Tonight has been one of those nights when I have been reminded of how powerless and out of control, I am. It has been one of those nights when the only thing I can do is stand on my faith and know that the Infinite will work it all out. It has been one of those nights when all I can do is pray. Being a parent has its moments of deep joy and those moments where all one can do is stand on one’s faith and know that everything is going to be ok. My son, Nicholas adopted me about 19 years ago. He gave birth to our relationship in his heart and while legally we will never be related, don’t ever try to tell him I am not his mom, because he will tell you how wrong you are in a heartbeat. He has had one of those lives that would make a lifetime made for TV movie and not in a good way.
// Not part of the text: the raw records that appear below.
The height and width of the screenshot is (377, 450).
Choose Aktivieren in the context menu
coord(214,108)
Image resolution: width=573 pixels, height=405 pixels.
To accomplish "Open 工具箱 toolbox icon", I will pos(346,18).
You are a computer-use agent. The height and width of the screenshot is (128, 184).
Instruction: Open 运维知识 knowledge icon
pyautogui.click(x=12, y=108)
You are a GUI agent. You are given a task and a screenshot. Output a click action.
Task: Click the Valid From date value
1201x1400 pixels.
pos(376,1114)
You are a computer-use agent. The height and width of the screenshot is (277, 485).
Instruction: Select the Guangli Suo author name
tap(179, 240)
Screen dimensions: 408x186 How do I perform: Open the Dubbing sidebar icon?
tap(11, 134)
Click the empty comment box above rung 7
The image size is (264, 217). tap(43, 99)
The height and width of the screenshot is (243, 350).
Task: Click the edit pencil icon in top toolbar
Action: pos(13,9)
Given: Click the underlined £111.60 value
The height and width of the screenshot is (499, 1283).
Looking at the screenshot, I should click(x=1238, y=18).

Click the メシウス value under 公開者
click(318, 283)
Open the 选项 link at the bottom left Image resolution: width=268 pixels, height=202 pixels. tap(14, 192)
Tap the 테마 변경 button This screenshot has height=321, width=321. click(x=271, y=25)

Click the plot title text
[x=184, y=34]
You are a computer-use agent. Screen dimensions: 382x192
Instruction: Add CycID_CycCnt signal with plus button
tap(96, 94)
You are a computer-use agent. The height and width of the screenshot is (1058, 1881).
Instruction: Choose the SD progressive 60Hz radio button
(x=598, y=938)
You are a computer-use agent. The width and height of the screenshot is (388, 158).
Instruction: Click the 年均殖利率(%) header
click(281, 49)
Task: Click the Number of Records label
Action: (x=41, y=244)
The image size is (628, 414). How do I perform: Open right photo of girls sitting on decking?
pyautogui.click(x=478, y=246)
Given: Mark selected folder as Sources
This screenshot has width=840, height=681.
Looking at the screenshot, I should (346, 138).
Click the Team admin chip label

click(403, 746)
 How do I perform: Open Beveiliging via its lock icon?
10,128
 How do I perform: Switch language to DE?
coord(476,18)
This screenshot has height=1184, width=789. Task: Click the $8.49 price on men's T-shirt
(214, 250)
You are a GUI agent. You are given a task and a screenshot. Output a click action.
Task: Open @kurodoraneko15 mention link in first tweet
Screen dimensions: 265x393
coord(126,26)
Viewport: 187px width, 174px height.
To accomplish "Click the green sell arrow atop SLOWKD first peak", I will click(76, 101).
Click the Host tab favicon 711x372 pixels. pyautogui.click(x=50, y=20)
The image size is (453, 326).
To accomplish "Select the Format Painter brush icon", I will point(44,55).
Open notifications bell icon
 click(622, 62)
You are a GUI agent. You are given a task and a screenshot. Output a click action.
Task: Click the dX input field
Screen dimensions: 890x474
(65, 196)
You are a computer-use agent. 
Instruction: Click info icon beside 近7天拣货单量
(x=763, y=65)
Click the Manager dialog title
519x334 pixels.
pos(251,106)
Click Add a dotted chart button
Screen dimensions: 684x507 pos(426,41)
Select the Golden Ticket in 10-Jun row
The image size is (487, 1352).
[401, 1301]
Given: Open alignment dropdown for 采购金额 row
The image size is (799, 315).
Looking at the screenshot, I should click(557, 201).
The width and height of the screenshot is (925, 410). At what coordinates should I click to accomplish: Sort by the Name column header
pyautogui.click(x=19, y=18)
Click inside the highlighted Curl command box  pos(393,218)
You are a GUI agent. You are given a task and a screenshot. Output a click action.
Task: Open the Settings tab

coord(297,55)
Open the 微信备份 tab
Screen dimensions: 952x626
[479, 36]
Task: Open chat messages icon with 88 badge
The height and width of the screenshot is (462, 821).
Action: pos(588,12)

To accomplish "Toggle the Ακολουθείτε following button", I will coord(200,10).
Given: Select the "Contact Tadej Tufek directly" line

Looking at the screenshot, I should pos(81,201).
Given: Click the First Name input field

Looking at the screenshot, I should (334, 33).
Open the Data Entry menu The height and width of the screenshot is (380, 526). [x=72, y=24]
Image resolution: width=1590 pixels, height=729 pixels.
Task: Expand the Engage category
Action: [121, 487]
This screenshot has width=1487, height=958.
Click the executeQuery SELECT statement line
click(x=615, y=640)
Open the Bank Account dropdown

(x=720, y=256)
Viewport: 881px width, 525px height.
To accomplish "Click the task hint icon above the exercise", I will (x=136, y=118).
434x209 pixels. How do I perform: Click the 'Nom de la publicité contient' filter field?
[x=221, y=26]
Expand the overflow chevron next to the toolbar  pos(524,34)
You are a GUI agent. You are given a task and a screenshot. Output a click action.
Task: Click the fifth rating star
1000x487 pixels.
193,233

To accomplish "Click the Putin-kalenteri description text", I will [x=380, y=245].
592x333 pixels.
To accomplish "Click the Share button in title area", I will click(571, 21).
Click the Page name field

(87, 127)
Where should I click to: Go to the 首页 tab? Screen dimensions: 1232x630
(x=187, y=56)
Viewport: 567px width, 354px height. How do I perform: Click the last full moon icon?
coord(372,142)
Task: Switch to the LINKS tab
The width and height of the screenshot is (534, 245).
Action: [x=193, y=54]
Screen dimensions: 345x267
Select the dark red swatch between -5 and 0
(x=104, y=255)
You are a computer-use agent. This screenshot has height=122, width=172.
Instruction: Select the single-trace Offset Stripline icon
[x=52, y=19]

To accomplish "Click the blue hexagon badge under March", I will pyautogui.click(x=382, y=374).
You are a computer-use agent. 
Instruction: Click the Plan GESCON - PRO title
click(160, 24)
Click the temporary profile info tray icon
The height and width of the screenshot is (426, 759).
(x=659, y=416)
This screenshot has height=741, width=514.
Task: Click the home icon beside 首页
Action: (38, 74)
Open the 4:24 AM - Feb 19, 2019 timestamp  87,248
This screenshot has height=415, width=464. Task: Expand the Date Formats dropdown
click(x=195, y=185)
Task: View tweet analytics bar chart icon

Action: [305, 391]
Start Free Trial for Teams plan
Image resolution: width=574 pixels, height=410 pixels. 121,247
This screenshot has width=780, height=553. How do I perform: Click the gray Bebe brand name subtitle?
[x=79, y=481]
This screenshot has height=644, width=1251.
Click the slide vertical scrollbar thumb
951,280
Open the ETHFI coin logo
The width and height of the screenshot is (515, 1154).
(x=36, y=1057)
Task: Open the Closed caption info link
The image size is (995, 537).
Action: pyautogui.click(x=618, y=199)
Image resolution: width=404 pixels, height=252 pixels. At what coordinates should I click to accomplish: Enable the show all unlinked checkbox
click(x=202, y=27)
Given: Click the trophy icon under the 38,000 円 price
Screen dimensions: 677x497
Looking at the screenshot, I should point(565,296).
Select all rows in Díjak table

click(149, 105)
He has lived through more things then you could ever wish upon anyone and yet in the midst of it all, he has managed to stay surrounded by messengers of love who have used their gifts to help him heal, grow and evolve to the young man he is today. In the last 19 years, he has gone from a space where he was in restraints 15-20 times a day to where he now goes months and years without having to be restrained.
Tonight he called and left a message for me where he was sobbing uncontrollably. Once I got him on the phone all he could do was cry and I had a hard time understanding what he was saying. All I knew was that he was in an emotional crisis and I did not know why and I did not know what to do. As he was beginning to tell me his story, his phone went dead. For this past hour, all I could do was sit here and pray. I have not been able to reach him or his caregiver since then. It has been one of those moments when after trying to reach anyone in the house where he lives that I realized I had done all I could. So now, all I could do was take quiet time with God and release the concern.
It has been one of those nights when all I have been able to do is pray. “Dear God, please take care of my child. He has been through so much in his life and through your love, grace, and healing powers, he has come to where he now has a chance to experience life anew, freedom, joy, and your limitless blessings. Touch his heart, mind, and soul and bring him back to a place of peace and relaxation. Silence those voices and memories that are disturbing him and grant him peace. We ask that you touch the heart, mind, and spirit of his care providers that they might be guided by your ever-loving wisdom and mercy. May all be protected and safe. May your peace come upon the household and keep all safe. May you come into my heart and soul that I might stand firm in my faith and knowledge that you are with him and protecting him even as I write this prayer. I thank you for your unconditional love and grace. Amen. Ashe. And so it is.
I found myself waking up about 2 am to go to the bathroom, or so I thought. I guess the real reason I was woken up was that Nick's caregiver was online and we have been chatting with each other and ministering to each other for the past hour. He is sleeping safely and for that we are all grateful. She will be meeting with the case management team tomorrow about what next. May we continue to hold the entire household in prayer.